(Collected data entries)
§ §

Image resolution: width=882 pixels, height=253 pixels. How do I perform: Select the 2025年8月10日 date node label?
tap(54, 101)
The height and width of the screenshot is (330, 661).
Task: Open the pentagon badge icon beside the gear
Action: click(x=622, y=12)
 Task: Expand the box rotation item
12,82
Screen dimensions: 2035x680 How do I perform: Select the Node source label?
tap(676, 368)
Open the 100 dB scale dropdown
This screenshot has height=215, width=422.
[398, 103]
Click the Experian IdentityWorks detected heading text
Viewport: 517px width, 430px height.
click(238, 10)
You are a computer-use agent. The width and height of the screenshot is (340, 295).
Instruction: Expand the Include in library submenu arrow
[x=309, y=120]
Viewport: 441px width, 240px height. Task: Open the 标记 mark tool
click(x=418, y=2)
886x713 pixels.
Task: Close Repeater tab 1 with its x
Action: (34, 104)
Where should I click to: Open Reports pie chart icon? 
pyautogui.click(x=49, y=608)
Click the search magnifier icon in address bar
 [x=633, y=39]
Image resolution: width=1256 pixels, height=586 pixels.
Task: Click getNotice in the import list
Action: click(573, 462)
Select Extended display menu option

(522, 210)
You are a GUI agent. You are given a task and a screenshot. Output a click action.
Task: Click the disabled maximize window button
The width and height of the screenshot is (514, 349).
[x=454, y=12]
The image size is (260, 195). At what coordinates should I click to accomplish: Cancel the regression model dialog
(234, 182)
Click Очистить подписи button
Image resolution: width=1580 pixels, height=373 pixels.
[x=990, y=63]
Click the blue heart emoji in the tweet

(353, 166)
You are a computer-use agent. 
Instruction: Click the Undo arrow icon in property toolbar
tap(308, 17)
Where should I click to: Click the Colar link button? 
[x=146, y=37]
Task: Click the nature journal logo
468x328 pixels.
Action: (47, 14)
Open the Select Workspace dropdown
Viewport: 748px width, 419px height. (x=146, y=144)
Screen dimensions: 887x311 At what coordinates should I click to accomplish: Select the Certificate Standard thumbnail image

§ §

Aim of the task:
Could you return the complete set of entries exactly?

Written reply:
Image resolution: width=882 pixels, height=253 pixels. How do I perform: Select the 2025年8月10日 date node label?
tap(54, 101)
The height and width of the screenshot is (330, 661).
Task: Open the pentagon badge icon beside the gear
Action: click(x=622, y=12)
 Task: Expand the box rotation item
12,82
Screen dimensions: 2035x680 How do I perform: Select the Node source label?
tap(676, 368)
Open the 100 dB scale dropdown
This screenshot has height=215, width=422.
[398, 103]
Click the Experian IdentityWorks detected heading text
Viewport: 517px width, 430px height.
click(238, 10)
You are a computer-use agent. The width and height of the screenshot is (340, 295).
Instruction: Expand the Include in library submenu arrow
[x=309, y=120]
Viewport: 441px width, 240px height. Task: Open the 标记 mark tool
click(x=418, y=2)
886x713 pixels.
Task: Close Repeater tab 1 with its x
Action: (34, 104)
Where should I click to: Open Reports pie chart icon? 
pyautogui.click(x=49, y=608)
Click the search magnifier icon in address bar
 [x=633, y=39]
Image resolution: width=1256 pixels, height=586 pixels.
Task: Click getNotice in the import list
Action: click(573, 462)
Select Extended display menu option

(522, 210)
You are a GUI agent. You are given a task and a screenshot. Output a click action.
Task: Click the disabled maximize window button
The width and height of the screenshot is (514, 349).
[x=454, y=12]
The image size is (260, 195). At what coordinates should I click to accomplish: Cancel the regression model dialog
(234, 182)
Click Очистить подписи button
Image resolution: width=1580 pixels, height=373 pixels.
[x=990, y=63]
Click the blue heart emoji in the tweet

(353, 166)
You are a computer-use agent. 
Instruction: Click the Undo arrow icon in property toolbar
tap(308, 17)
Where should I click to: Click the Colar link button? 
[x=146, y=37]
Task: Click the nature journal logo
468x328 pixels.
Action: (47, 14)
Open the Select Workspace dropdown
Viewport: 748px width, 419px height. (x=146, y=144)
Screen dimensions: 887x311 At what coordinates should I click to accomplish: Select the Certificate Standard thumbnail image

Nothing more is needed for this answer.